There’s always one crucial, lingering question that plagues leadership after any training program has been launched: Was it effective?
Organizations spend countless dollars and hours developing and implementing training programs aimed at improving the bottom line but often drop the ball when it comes to precisely evaluating the ROI. So how do you know if it’s working?
Your team drives the performance that can sharpen or dull your company’s competitive edge, so how can you be sure that the training you provide them with is doing it’s job? How do you know if it’s truly effective?
You have to have a well thought out evaluation strategy.
One of the most popular evaluation strategies is to send a follow up survey to glean insights from the participants themselves.
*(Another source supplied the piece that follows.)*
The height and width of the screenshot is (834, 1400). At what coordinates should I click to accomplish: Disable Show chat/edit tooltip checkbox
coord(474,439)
But while surveys can be a piece of the puzzle, they’re not necessarily the most reliable data points. Sure, if employees enjoyed it, they’re more likely to have been engaged and have a higher retention level, but their opinions do not directly equate the program’s efficacy. Surveys alone are not enough.
Outcomes must be measured systematically and quantitatively. Clarity around concrete costs and measurable results is more important than popularity.
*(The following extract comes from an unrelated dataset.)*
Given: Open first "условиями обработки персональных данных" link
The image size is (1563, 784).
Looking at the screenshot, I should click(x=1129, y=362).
The simple and standard equation to calculating training program ROI is: ROI = Benefits – Costs. The first step is to establish the true cost of the training program, which includes costs that are often overlooked:
- Cost to develop, including salaries and benefits of training personnel, equipment, etc.
- Cost to implement, including materials, technology, travel, facilities, refreshments, marketing materials, specialists salaries and benefits, etc.
- Cost of lost productivity during the training, including the time away from work while employees are being paid yet not performing.
- Cost of lost productivity after training, including the time needed to fully implement and adapt to the new skills and information.
- Cost of implementing new culture and initiative after the training, including both the tangible and intangible things put into place to encourage and foster the new behavior.
Once these costs have been compiled, the next step is to assess the results. This will include assessing significant changes to cognitive outcomes, or how much information was learned as evidence by improvement in work, improvement in the quantity and quality of production and improvement in motivation and positive attitude.
To evaluate this effectively, it’s worth considering following Donald Kirkpatrick’s 4-level model of evaluation. In doing so, you measure the four important outcomes: the reaction of participants, the learning of skills, knowledge or attitude, the behavior (or how participants apply the knowledge), and the result, which would be tailored to your organization specifically (i.e. increase sales, faster production, fewer mistakes, etc.) Once this data is compiled, you’ll complete the formula to get the ROI.
Using a well thought out evaluation strategy like this will help you see what adjustments or improvements could be made to your training program and yield far better results. It will give you the valuable data you need to know whether or not your investment in it was a sound one.
Opinion or assumptions cannot be relied upon when you consider the costs associated with developing and implementing any type of training initiative. The stakes are simply too high. Having real data allows you to convert the benefits into hard dollar values and clearly see what worth the training program has to the organization.